On the recovery of attention + new book recs
How 11 months without scrolling social media gave me my attention back.
October 22nd marked 11 months since I began my recovery from social media addiction. I could sing the praises of that metamorphosis on and on. Honing in on the effects on my time and attention alone, while I will still make values-aligned posts occasionally, abstinence from the doom scroll and like / view notifications has given hours and hours of my time back each day. Yes I was in a rabbit hole for years. Yes it was and is difficult to come out of it. But the loving arms, ropes, and ladders are here and available to bring us out.
Recovery has made it possible for me to hold down a full-time job managing two bookstores, and to finally direct my energy into the projects I’ve been wanting to prioritize for years. This October, I finished writing a new poetry manuscript that I’ve just started sending out to potential publishers, and I’ve had seven poems accepted for publication forthcoming in The American Poetry Review, Bamboo Ridge Press, Paperbark Magazine, and The Rising Phoenix Review. After the year-long rejection streak I was on, these back-to-back acceptances were tremendously encouraging of all the time and hard work I’ve been putting into my creative practice.
The ways I have witnessed myself grow into my professional role has also been a really positive source of pride in my life, too. One of the perks of my job is the overflowing access to new books, and I have been devouring them gratefully in the knowledge that, before recovery, I could barely read a paragraph in a book, if at all, without picking up my phone and scrolling for the rest of the day. I would love to share three new titles with you, below; two that were released this month, and one that will be released in the early new year.
In Fariha Róisín’s newest poetry collection, Survival Takes A Wild Imagination (Andrews McMeel, October 2023), Róisín writes candidly about desire—revolutionary desire, sexual desire, the desire for familial affection—and the hunger for loving the body as a conduit of God and social change. Through Róisín’s unobstructed and somewhat mantra-like internal dialogue, her poems intimately return to the complex mother-daughter relationships that so often live in the contradictions of immigrant family life, and the necessity (and burden) of healing intergenerational trauma. Full of promises, there is an aliveness to these poems that is both jolting and like a balm, moving us towards an actualized, fulfilling love.
Kaveh Akbar’s Martyr! (Knopf, to be released in January 2024) is a brilliant waltz through dreams and time. The contemporary poet’s outstanding debut novel follows Cyrus Shams, who lost his mother when the United States Navy shot down an Iranian passenger aircraft in 1988, killing everyone on board. Between the bizarre impossibilities that accentuate our lives, in all its ridiculous cosmic happenstance, Akbar takes us through the terrors of war, intergenerational addiction, the monotony of work, the call of sobriety, and ultimately, queer love. Throughout, art and poetry become as integral as a limb, a means to find our bearings through excruciating circumstances, while never being quite enough.

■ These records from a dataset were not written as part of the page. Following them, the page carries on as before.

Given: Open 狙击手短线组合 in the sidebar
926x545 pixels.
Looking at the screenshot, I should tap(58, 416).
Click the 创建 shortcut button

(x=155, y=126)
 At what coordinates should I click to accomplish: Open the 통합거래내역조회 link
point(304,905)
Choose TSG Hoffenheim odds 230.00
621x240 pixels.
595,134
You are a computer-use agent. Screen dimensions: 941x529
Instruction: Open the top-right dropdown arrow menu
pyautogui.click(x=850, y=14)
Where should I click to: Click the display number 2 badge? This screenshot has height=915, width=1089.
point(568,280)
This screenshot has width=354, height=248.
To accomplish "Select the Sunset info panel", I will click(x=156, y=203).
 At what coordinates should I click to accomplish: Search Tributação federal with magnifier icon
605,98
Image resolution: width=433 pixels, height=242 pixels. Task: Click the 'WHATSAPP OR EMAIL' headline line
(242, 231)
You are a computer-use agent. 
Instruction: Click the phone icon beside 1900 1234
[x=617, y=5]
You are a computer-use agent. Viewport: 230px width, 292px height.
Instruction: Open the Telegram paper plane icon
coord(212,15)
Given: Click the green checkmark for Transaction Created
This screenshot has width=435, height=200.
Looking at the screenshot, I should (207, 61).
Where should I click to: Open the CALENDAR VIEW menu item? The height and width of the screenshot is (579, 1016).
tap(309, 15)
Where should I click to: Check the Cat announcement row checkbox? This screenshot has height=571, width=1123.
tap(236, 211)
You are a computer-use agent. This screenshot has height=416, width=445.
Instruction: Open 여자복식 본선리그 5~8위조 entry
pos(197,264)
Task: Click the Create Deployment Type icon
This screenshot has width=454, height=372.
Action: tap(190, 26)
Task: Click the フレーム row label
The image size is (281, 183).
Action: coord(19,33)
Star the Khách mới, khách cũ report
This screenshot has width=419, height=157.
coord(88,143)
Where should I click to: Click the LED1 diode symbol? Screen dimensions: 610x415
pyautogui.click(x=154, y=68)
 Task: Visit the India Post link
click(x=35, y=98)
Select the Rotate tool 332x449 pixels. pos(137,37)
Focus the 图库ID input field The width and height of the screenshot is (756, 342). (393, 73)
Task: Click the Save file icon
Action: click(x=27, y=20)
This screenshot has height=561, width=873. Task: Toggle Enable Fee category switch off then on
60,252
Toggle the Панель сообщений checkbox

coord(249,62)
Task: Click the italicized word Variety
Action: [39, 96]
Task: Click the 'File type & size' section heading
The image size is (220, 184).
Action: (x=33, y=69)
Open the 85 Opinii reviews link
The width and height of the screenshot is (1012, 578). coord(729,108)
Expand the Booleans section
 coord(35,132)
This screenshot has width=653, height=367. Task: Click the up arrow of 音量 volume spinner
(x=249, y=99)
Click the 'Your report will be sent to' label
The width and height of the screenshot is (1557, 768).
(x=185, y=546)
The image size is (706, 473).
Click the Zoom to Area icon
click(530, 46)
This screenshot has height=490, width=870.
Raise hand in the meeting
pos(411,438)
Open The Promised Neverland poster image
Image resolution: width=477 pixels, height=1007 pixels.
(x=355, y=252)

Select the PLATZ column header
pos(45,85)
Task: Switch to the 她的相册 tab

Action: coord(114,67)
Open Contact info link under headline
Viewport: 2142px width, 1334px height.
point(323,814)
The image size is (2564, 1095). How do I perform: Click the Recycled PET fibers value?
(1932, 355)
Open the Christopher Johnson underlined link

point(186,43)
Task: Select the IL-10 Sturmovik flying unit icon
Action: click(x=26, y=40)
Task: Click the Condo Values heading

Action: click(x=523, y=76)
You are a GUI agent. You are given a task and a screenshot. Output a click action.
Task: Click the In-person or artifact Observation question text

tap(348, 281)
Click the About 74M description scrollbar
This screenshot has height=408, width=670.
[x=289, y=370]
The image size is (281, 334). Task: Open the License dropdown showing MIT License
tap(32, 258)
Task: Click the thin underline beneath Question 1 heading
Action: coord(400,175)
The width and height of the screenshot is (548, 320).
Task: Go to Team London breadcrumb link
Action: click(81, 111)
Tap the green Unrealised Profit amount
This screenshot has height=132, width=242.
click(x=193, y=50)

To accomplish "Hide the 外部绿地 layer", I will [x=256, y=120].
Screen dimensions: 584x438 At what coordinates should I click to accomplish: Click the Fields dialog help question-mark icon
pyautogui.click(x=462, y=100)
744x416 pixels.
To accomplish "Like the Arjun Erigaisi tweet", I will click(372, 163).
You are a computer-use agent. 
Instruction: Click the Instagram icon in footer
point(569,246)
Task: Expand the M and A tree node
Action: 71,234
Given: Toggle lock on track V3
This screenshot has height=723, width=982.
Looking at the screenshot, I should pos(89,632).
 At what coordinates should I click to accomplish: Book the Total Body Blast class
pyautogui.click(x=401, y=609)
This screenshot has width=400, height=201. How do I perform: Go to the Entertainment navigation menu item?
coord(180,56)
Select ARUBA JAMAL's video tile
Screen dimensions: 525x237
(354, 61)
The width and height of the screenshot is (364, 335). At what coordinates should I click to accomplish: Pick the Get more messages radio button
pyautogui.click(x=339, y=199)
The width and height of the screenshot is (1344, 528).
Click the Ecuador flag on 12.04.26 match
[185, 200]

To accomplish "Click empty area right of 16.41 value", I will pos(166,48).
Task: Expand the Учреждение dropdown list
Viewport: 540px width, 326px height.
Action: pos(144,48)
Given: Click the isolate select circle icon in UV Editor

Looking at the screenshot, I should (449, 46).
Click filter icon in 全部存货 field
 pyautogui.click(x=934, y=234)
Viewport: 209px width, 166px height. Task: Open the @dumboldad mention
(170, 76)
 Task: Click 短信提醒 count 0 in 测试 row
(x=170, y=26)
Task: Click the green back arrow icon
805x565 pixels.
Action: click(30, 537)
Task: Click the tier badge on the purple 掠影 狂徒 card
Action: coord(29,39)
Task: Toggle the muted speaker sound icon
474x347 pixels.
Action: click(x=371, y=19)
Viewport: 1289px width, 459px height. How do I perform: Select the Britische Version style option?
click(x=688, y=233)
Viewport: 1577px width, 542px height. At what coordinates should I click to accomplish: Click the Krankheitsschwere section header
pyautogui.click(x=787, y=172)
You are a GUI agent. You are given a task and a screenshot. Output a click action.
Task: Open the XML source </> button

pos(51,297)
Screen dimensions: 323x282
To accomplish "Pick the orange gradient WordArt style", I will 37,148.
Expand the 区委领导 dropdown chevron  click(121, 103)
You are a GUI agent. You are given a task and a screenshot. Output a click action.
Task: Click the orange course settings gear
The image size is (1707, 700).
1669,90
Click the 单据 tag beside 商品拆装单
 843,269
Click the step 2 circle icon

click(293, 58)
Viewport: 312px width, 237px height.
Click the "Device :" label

Akbar’s writing is hypnotic, suffused with humor—I was hooked from the beginning.
A stunning poetry anthology edited by Kaveh Akbar and Paige Lewis, Another Last Call (Sarabande Books, October 2023) takes us through the lives of those struggling with active addiction, who are recovering from addiction, and whose lives have been affected by loved ones’ addictions. The grief of these experiences is immeasurable—I am reminded that for so many of us, it is truly recovery or death, a living-death or actually. These poems are striking, honest, and sobering, and having stood in the heart of some of these intersections, I found resonance here.
Thank you for sharing. I am actively battling with this right now. Your words have come to me at pertinent times for years. I’m inspired by your dedication to living with intention
Beautiful share. So proud to be your mom!